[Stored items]

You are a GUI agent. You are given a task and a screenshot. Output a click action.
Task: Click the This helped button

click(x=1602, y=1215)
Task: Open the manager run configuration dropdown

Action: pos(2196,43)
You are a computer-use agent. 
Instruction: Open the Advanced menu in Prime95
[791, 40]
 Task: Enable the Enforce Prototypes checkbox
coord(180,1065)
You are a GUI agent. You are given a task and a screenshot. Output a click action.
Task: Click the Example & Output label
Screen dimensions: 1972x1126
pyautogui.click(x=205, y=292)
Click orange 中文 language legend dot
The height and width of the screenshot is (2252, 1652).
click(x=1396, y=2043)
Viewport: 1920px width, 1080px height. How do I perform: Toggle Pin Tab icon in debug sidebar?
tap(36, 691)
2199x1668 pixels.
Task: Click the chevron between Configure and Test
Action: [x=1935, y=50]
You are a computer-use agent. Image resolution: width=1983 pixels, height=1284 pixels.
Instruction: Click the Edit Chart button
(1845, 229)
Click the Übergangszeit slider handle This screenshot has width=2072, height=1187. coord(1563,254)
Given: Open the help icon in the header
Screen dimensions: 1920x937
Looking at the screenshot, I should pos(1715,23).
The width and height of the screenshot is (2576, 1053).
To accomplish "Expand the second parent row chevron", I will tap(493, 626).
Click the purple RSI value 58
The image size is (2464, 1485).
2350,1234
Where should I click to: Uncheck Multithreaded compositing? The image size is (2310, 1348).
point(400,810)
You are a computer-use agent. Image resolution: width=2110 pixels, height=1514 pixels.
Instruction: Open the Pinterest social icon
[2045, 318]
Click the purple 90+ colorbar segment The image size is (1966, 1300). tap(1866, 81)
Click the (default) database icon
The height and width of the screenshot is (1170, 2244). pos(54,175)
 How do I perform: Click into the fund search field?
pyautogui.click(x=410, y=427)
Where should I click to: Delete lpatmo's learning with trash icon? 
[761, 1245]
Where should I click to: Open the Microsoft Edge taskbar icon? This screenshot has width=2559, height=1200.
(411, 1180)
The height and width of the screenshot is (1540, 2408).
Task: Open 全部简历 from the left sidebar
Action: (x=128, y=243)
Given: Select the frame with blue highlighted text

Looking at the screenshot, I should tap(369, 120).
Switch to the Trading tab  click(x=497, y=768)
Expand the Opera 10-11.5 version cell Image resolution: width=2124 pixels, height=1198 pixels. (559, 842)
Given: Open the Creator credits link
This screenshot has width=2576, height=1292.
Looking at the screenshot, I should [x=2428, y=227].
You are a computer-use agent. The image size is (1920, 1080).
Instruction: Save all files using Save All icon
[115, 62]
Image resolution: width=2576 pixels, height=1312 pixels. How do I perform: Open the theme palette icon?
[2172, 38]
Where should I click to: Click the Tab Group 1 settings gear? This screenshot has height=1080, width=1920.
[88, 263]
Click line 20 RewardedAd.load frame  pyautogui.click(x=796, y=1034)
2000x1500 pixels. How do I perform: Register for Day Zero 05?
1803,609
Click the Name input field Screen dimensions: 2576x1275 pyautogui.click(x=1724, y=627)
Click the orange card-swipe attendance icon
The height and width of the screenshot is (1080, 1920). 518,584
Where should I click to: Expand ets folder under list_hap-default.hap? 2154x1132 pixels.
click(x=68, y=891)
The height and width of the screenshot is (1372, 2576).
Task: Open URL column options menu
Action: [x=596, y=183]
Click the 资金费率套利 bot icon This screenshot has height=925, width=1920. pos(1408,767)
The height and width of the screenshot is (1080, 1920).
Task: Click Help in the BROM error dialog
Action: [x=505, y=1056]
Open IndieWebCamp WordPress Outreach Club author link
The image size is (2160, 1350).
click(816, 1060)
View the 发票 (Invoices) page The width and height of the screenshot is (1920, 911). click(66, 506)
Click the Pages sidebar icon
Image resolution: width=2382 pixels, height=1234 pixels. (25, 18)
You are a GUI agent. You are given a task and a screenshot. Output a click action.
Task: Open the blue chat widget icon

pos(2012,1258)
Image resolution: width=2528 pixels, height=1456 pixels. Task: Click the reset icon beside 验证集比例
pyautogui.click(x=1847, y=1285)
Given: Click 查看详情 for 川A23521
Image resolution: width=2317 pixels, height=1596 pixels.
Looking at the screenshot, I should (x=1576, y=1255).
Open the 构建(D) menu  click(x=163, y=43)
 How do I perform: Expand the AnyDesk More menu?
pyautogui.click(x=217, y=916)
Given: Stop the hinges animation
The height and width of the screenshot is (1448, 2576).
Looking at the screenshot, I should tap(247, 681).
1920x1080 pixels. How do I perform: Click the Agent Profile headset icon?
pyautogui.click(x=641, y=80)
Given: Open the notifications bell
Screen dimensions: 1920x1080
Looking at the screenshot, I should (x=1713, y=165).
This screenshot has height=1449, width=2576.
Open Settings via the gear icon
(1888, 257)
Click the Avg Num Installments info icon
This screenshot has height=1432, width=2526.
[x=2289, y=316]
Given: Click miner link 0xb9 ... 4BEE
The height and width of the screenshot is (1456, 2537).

» Work item: Starting from the records above, filter out all lines except those containing the word "purple".

» Solution to this problem:
Click the purple RSI value 58
Click the purple 90+ colorbar segment The image size is (1966, 1300). tap(1866, 81)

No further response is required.